財務省主税局が今国会に提出した「平成20年度の租税及び印紙収入予算」の説明書によれば、平成20年度の酒税収入予算額は1兆5320億円で、前年度(平成19年度)予算額1兆4950億円に比べ、370億円(2・5%増加)の増収を見込んでいる。酒税収入予算額が前年度を上回ったのは平成17年度以来3年ぶりで、これにより酒税収入予算額が1兆5000億円台に戻った。

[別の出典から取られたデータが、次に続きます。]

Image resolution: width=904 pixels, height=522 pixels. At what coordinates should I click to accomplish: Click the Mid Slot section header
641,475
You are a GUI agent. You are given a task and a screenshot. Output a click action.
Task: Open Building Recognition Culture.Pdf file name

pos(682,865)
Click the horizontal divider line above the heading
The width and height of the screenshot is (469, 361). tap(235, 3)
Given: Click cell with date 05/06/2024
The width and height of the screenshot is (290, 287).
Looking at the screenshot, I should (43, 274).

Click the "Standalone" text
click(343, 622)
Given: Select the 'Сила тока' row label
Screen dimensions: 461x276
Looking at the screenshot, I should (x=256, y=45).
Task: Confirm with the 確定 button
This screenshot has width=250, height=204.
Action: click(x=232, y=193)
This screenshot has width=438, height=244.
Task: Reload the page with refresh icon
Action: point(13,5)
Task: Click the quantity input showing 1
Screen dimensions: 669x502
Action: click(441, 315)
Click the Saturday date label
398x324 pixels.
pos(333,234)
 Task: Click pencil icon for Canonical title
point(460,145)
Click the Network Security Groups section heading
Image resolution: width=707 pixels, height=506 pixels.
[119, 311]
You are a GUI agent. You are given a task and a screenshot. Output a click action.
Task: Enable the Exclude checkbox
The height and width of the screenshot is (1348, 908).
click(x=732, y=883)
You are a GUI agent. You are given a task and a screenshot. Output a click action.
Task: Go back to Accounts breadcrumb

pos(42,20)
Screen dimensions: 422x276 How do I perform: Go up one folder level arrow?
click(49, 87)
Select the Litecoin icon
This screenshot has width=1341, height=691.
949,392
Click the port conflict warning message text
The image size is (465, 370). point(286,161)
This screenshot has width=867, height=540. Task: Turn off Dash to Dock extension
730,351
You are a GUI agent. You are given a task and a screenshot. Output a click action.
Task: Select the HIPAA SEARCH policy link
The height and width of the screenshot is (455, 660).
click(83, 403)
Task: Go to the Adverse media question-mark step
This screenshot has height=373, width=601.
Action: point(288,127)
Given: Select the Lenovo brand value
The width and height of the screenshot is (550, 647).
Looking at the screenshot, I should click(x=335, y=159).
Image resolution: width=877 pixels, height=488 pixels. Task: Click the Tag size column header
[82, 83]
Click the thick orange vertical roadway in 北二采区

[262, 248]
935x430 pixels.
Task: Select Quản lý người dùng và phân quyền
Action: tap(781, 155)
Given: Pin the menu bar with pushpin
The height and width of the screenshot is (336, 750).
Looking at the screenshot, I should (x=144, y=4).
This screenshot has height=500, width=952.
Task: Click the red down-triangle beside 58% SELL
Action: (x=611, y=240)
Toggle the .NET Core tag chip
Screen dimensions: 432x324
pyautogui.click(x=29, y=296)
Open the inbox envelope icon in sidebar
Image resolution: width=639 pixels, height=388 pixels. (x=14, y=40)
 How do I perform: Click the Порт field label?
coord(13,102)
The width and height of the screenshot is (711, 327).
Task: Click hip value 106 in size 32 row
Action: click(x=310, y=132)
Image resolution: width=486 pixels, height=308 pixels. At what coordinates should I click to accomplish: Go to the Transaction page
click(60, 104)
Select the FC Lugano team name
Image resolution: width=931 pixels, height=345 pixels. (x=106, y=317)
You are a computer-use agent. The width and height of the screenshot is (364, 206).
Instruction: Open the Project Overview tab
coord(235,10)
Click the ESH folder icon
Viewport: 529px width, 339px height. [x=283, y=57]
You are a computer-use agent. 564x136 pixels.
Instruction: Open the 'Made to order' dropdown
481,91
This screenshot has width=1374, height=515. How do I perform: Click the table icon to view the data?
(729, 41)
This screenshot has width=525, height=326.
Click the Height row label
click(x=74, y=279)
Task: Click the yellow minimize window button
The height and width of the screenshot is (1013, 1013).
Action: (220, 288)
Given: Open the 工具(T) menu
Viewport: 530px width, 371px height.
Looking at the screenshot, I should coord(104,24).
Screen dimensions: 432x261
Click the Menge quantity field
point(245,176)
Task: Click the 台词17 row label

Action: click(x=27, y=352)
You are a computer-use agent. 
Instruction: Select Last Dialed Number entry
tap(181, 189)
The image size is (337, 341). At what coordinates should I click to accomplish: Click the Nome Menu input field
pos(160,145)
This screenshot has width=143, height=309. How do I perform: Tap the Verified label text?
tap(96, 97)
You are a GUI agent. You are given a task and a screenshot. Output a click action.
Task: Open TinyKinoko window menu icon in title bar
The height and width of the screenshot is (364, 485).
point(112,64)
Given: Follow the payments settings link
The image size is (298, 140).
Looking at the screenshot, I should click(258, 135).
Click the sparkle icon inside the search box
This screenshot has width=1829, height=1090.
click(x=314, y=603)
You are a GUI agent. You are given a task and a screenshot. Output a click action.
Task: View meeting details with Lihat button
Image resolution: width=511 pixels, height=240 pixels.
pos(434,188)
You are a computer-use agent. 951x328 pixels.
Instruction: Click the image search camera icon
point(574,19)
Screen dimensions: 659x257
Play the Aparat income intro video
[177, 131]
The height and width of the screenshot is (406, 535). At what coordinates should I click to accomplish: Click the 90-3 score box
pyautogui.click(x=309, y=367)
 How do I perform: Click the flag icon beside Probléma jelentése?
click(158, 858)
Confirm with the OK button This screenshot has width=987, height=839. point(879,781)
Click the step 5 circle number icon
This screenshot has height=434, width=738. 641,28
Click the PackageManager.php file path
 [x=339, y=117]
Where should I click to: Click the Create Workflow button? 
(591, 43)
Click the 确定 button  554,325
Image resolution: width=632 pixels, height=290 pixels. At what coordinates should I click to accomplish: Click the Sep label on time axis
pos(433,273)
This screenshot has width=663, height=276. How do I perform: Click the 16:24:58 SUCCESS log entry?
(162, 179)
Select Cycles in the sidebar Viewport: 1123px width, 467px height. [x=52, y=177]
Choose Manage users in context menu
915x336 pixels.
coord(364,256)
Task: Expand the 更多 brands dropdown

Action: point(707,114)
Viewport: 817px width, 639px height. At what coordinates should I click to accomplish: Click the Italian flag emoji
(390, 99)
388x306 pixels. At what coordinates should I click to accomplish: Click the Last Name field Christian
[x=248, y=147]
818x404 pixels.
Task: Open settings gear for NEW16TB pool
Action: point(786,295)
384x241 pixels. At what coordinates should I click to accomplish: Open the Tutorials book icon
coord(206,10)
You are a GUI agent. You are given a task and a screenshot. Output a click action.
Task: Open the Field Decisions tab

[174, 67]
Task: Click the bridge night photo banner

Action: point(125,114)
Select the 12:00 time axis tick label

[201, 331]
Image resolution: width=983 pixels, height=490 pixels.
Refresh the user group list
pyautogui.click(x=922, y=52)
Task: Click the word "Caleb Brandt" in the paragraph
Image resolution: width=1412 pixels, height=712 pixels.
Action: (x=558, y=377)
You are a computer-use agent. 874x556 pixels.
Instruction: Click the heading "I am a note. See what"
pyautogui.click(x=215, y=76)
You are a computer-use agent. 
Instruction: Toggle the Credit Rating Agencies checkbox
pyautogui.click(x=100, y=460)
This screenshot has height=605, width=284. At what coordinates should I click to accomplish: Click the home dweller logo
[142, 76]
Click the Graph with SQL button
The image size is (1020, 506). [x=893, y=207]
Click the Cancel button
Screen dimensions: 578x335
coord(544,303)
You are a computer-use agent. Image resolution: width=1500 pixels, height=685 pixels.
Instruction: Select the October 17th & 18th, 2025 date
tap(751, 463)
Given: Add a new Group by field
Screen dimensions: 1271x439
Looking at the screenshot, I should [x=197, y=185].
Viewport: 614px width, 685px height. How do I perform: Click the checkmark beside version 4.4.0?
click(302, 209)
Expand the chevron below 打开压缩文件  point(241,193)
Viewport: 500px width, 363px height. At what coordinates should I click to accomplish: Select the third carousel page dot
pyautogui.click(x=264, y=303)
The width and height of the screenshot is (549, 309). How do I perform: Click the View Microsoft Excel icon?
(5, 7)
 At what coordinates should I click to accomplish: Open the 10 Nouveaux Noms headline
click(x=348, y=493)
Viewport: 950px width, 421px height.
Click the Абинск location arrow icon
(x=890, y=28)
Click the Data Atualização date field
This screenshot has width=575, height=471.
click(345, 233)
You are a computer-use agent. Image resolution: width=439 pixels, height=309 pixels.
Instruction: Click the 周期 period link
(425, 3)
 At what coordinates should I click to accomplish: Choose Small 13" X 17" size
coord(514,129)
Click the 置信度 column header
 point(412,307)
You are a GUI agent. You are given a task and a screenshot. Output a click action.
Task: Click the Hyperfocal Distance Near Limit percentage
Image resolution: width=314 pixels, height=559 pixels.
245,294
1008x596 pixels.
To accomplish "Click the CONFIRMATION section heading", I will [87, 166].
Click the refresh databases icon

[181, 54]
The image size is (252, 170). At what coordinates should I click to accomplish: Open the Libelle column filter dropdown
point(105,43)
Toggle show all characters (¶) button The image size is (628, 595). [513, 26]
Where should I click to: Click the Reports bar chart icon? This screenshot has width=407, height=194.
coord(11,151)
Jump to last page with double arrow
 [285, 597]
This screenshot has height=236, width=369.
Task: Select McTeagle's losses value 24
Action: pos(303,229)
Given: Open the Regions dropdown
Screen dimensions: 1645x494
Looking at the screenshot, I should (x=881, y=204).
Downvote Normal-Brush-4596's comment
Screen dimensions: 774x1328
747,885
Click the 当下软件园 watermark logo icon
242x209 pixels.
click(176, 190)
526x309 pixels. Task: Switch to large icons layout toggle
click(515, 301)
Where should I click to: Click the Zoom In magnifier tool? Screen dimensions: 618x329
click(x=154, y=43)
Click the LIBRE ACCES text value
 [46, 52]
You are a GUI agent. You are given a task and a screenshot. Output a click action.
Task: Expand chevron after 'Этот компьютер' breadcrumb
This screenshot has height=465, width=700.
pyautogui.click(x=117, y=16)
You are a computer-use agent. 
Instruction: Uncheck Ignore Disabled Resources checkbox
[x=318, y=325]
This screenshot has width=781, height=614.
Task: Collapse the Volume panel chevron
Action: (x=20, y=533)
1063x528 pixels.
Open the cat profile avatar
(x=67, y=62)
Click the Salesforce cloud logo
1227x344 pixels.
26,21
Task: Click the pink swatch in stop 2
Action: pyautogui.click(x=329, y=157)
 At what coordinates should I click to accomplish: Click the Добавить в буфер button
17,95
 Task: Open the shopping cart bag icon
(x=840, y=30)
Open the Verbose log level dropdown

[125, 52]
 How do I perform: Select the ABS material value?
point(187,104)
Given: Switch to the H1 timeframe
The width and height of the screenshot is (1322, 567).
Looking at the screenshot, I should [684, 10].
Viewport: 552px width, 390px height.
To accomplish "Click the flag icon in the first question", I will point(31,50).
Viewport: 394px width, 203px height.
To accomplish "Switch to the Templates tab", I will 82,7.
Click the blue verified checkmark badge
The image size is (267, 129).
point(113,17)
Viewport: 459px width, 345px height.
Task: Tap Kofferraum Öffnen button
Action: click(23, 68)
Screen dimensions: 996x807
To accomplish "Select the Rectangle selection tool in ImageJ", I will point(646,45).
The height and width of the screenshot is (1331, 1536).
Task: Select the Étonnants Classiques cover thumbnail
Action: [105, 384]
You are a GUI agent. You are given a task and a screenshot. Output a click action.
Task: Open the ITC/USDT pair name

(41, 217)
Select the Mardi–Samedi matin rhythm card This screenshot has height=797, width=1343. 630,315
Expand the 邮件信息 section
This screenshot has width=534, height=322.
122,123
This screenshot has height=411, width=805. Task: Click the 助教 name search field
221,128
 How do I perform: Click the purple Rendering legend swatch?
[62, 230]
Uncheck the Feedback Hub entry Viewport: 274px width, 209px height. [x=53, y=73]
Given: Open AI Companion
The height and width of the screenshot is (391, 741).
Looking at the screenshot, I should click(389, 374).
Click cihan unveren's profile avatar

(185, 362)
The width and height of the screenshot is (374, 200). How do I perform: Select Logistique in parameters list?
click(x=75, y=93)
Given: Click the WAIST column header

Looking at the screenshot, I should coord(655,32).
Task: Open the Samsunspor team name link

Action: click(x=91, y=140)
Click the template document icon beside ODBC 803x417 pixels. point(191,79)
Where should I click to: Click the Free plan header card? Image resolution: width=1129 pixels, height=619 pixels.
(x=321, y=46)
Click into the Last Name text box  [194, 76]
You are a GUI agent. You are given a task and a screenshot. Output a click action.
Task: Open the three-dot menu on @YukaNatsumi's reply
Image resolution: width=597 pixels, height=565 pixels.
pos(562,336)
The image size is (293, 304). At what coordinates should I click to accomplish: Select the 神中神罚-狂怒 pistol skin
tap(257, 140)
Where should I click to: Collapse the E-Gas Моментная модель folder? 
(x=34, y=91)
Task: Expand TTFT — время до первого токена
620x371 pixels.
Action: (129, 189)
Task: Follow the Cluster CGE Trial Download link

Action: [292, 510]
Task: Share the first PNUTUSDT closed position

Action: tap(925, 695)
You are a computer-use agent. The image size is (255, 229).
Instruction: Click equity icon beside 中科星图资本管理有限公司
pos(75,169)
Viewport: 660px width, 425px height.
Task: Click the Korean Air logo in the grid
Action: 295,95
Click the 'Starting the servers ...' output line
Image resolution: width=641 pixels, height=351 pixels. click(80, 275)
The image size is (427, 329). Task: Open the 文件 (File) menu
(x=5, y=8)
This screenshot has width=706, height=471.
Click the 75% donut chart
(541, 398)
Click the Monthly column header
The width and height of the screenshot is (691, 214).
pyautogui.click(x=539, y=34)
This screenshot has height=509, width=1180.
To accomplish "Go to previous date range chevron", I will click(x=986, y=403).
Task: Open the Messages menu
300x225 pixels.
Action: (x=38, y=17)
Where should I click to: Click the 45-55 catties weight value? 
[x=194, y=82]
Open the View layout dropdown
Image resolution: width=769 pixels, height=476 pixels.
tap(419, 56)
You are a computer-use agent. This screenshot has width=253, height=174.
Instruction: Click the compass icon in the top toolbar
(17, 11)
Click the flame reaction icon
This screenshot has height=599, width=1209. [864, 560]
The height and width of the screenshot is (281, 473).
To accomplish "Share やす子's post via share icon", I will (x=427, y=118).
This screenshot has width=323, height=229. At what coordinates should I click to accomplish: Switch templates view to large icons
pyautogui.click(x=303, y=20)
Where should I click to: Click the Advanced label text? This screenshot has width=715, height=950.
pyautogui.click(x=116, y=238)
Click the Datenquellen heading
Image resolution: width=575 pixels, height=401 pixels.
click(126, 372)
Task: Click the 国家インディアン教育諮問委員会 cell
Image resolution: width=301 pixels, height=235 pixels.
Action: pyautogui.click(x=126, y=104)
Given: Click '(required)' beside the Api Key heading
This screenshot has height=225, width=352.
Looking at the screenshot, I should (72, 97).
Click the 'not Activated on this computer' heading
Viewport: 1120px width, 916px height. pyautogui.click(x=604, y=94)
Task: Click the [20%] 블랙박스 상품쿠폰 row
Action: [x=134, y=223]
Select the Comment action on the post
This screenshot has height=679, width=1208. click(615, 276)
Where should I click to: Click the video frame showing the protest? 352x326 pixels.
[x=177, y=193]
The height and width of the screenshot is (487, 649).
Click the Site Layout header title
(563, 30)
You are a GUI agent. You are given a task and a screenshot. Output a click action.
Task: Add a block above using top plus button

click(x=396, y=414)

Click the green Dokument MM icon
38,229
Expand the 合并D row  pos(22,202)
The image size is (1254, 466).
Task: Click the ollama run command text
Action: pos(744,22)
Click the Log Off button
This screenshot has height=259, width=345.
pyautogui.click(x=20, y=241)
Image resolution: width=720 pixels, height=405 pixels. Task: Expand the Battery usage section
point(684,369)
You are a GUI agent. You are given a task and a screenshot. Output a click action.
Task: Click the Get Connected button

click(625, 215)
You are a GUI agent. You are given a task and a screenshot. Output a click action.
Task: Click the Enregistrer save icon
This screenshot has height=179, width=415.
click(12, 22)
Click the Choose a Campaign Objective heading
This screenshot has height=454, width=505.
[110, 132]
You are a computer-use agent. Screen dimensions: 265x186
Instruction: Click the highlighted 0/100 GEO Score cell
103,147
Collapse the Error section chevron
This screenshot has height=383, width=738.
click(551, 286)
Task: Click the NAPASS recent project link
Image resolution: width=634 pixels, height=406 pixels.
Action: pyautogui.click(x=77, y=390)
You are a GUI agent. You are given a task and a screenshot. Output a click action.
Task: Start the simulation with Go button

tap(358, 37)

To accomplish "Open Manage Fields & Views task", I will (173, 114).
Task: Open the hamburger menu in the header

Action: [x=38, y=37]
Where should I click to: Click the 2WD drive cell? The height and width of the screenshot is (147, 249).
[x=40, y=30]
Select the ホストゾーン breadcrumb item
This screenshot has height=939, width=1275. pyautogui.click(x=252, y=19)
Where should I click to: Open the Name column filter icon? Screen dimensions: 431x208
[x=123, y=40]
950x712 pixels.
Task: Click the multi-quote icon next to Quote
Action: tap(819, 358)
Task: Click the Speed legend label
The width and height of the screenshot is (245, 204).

20年度酒税予算案の中での主要酒類別の酒税予算額(前年度対比)は、▽清酒=740億(20億円減)▽焼酎=2540億円(10億円増)▽ビール=7410億円(100億円減)▽ウイスキー類=300億円(同額)▽その他の酒類<発泡酒、ビール系新ジャンル酒類、チューハイなどの低アルコール飲料>=4330億円(480億円大幅増)--を見込んでいて、発泡酒、ビール系新ジャンル酒類や低アルコール飲料の需要増伸に期待している。
平成20年度の酒税収入予算案の根基としている20年度における酒類の課税見込み数量は全酒類合計が948万6000klで、前年の911万6000klに対し4・1%の増加と見込み、主要酒類の課税見込み数量は、▽清酒=65万9000klで、前年度の70万3000klよより4万4000kl減少▽焼酎=106万2000klで、前年度とほぼ横這い▽ビール=337万7000klで、前年度の342万klより4万3000kl減少の見込み▽ウイスキー類=8万klで前年度と同程度▽その他酒類、発泡酒、ビール系新ジャンル酒類、チューハイなどの低アルコール飲料=430万7000klで、前年の384万8000klより45万9000klの大幅増を見込んでいる。
今年度酒税収入予算案においては、清酒、ビール、焼酎、ウイスキー類、その他酒類は消費の減退か横這いと見積もり、財政当局は発泡酒、ビール系新ジャンル酒類の需要増加に期待をよせる分析をしている。